> _Try it_
Which of the lines below include "bubble"? Each one should be copied out.

(Excerpts from a dataset)
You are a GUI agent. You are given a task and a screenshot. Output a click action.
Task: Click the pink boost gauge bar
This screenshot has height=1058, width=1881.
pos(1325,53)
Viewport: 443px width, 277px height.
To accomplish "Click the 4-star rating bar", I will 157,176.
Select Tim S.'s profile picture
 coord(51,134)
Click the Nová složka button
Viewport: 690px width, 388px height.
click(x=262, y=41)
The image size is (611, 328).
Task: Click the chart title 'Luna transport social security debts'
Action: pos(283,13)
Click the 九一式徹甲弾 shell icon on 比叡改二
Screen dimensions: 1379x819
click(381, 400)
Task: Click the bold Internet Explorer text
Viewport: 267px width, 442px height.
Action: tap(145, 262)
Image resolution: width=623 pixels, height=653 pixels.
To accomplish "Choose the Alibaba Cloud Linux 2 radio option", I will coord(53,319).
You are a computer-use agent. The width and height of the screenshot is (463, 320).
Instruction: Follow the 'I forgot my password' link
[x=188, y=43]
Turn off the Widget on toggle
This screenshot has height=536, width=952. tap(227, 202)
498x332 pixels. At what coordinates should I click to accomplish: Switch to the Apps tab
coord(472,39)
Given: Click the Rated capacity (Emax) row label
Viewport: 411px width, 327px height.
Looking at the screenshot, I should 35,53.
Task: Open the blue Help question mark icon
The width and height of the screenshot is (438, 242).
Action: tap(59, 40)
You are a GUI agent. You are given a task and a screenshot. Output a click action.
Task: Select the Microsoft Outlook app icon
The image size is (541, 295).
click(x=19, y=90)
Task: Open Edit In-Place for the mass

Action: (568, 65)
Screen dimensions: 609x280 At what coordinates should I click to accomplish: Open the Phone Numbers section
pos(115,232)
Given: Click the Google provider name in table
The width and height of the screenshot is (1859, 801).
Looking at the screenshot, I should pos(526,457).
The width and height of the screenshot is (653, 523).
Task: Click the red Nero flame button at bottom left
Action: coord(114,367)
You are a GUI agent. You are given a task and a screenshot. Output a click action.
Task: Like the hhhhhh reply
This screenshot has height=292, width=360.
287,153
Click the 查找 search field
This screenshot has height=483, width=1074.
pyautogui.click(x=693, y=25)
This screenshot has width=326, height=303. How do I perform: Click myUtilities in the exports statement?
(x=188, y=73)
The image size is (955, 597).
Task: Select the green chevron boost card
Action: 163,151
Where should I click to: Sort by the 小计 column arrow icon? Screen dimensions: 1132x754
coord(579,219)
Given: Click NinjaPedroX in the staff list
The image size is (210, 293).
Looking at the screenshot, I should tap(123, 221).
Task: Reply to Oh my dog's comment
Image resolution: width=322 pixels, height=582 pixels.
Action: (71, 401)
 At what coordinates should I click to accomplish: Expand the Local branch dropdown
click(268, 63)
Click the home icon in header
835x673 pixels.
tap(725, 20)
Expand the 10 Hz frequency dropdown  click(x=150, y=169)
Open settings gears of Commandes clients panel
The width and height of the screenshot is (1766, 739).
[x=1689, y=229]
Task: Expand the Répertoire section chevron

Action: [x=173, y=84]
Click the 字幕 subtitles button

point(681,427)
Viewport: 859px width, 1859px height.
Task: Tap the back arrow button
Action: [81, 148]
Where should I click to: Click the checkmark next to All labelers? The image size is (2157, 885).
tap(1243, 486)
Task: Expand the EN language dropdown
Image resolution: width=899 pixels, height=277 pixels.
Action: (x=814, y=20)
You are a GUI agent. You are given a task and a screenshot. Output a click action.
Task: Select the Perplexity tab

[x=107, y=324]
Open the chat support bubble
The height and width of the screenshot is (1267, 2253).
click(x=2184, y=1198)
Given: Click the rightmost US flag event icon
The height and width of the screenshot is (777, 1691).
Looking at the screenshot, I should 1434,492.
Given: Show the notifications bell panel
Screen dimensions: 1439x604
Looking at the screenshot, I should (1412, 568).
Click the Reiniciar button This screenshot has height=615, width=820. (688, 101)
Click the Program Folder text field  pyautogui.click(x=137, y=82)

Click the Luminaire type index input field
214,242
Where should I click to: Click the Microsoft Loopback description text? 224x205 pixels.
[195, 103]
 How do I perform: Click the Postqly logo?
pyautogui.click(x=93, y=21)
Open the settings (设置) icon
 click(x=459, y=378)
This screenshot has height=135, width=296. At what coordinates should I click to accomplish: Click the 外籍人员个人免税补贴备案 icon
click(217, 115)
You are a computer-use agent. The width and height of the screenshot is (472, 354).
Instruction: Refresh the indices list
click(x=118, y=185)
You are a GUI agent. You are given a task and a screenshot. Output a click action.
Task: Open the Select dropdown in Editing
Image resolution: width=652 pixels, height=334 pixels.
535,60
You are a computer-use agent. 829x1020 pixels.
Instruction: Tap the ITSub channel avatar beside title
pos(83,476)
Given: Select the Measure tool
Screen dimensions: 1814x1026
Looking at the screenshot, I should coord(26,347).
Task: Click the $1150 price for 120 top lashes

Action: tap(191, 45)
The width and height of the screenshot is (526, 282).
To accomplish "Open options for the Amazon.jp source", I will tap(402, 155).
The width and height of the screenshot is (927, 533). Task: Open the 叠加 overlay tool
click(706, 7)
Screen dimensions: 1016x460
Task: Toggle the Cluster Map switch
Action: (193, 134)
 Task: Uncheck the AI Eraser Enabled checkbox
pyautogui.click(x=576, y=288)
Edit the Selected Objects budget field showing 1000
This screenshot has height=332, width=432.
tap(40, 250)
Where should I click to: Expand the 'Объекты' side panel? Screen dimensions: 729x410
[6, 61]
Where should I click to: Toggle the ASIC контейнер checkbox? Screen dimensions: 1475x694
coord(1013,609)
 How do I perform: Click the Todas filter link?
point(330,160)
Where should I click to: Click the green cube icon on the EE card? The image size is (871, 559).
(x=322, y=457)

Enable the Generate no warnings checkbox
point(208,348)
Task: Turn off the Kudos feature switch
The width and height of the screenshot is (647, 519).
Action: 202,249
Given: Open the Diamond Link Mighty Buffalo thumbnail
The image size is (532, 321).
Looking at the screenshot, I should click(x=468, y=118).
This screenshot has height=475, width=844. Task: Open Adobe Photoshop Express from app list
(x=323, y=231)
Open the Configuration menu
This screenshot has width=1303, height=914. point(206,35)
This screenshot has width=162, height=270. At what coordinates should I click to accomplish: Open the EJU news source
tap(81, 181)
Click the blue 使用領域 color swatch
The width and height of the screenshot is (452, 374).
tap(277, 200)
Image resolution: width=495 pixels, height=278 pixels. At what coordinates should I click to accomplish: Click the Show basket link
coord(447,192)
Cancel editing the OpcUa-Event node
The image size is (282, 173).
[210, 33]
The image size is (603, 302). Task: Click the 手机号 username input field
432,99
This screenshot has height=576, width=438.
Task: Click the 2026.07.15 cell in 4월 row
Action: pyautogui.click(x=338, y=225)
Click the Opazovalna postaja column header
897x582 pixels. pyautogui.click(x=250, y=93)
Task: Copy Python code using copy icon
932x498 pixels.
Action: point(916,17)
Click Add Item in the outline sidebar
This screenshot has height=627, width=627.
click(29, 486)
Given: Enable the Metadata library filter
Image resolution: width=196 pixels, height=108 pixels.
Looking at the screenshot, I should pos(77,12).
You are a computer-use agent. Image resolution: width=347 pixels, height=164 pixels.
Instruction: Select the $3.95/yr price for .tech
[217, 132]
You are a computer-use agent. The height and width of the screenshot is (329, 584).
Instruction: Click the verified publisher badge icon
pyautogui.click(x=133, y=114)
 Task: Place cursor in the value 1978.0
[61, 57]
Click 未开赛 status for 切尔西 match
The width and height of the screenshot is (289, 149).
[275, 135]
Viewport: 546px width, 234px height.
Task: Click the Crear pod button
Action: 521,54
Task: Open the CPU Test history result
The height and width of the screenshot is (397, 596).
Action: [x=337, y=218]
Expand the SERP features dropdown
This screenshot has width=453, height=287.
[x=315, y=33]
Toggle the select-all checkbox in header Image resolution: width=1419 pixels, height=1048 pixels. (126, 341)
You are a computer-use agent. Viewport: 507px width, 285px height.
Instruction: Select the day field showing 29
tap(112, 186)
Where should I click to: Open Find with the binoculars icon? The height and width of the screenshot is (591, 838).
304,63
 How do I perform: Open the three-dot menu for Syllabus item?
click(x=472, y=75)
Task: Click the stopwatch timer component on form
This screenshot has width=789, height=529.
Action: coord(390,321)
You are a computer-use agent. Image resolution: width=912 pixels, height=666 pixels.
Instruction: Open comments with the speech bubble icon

> _Result of this task_
Open the chat support bubble
Instruction: Open comments with the speech bubble icon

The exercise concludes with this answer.